OpenTelemetry (OTel) is the open standard replacing vendor-specific instrumentation (Datadog APM, New Relic agents, etc.). One SDK, one collector, any backend. The promise is real but the moving parts are many — here's how they fit.
The three signals
OTel covers traces (request-spanning timelines), metrics (numbers over time), and logs (text events). All three share a common context (trace_id, span_id) so you can pivot between them. This is the killer feature versus legacy stacks.

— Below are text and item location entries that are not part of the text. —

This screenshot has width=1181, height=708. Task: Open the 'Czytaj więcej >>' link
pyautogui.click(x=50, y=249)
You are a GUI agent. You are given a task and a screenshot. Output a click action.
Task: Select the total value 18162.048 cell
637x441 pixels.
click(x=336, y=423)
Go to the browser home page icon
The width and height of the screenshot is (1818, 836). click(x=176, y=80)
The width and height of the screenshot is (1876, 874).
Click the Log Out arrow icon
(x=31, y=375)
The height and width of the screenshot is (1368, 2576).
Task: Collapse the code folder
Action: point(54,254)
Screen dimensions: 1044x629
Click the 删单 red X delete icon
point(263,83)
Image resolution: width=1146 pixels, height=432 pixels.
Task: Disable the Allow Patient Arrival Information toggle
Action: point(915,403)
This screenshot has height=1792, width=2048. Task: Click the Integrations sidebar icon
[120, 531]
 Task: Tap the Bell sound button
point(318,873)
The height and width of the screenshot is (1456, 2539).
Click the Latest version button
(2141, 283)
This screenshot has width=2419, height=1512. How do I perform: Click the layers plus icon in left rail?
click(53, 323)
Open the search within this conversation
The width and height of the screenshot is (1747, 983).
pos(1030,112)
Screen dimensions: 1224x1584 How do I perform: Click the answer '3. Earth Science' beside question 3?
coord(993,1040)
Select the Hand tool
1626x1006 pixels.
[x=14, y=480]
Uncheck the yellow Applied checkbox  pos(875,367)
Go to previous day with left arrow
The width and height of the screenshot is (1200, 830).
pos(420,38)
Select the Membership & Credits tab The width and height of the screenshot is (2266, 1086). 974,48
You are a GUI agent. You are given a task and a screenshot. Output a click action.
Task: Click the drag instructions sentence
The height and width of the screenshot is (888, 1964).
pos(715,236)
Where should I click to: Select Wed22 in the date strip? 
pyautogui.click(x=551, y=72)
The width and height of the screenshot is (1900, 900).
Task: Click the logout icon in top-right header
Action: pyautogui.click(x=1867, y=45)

Instrumentation: auto + manual
Auto-instrumentation: drop in a library, common frameworks emit traces with zero code (Flask, Django, Express, Spring). Manual: wrap your own business logic with tracer.start_as_current_span(). Start with auto, add manual for the 5% of code that matters most.
The Collector
Standalone binary that receives OTLP from your apps, processes (sampling, attribute editing, batching), exports to any backend. Run as sidecar per pod (low overhead, simple) or as a fleet of dedicated nodes (better aggregation, more complex). Sidecar wins for < 100 services.
Backend choice
| Backend | Best for |
|---|---|
| Jaeger | Open-source self-host, traces only |
| Tempo + Prometheus + Loki (Grafana stack) | Self-hosted full-stack |
| Datadog | Hosted, polished UI, expensive |
| Honeycomb | High-cardinality trace querying |
| SigNoz | OTel-native self-host |
Sampling strategy
100% sampling is expensive (every span hits the collector). Tail-based sampling: collect all spans, decide after-the-fact based on outcome (errors, slow requests sampled at 100%, normal at 1%). Head-based: decide at trace start. Tail is more useful but requires the collector to buffer.